_Provided passage_
───

Fittingly, PET SEMATARY may be back from the dead but this time it comes across like a lesser, blank-eyed facsimile. Maybe I was asking too much, maybe I was expecting this movie to replace the irreplaceable (not unlike that poor unreachable stray in the alley). To me, due to its subject matter, any version of KING”s PET SEMATARY is going to be fundamentally more interesting than the average studio movie coming down the pike but I’m pretty sure that the next time I want to revisit this painful tale, I’ll be seeking out the still vibrant earlier incarnation. Well-groomed as it is, this new take lacks bite.

Tags: General Horror




6 responses so far ↓

  • 1 raphaeladidasNo Gravatar // Apr 17, 2019 at 9:30 pm

    I think you were far too generous. I thought Starry Eyes was fantastic and was really looking forward to this but I found nothing redeeming about it except Amy Seimetz. And I’m not beholden to the original: I like it but don’t love it.

───

_What the task asks_
Carry the Pet Sematary review page forward, starting right after its last line.

_Data shown_
───

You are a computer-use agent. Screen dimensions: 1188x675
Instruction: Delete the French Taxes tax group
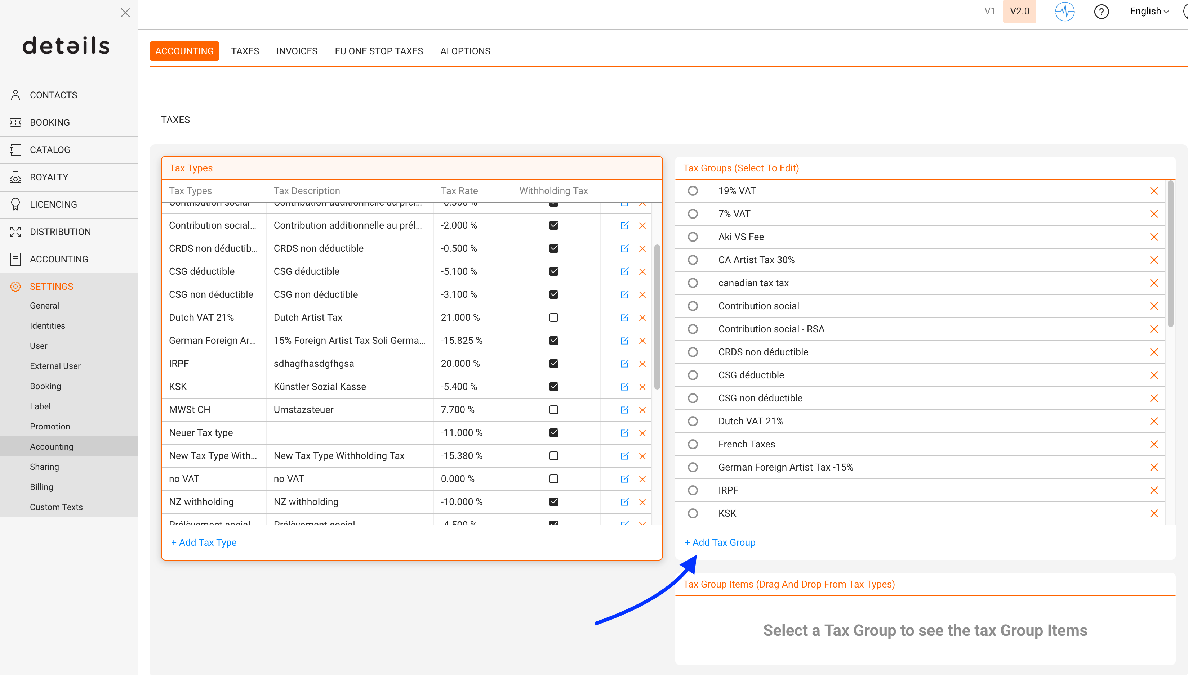tap(1154, 444)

───

_Exercise response_
  • 2 unkle lanciferNo Gravatar // Apr 18, 2019 at 2:23 pm

    raphaeladidas,
    That makes me feel better- I thought I was being too harsh! I really enjoyed STARRY EYES too and think the directors have a lot of talent. I really like how they did the dream sequences in PS… but yeah, this really didn’t work for me on a bunch of levels. What happened to Victor Pascow? They somehow made him ineffective too and I’d think he’d be an easy win just like Zelda. I appreciate that they wanted to change things but I also don’t like that Ellie never even knows Church died; I think that removes a lot from the story. It also seemed like they wanted to keep Ellie pretty and presentable after she was dead which seemed like a missed opportunity too.
    And I hate to say it- I didn’t really care for Lithgow as Judd either-! Oh well, it seems this version does have some fans. I’m glad some people enjoyed it. Like you, I was disappointed.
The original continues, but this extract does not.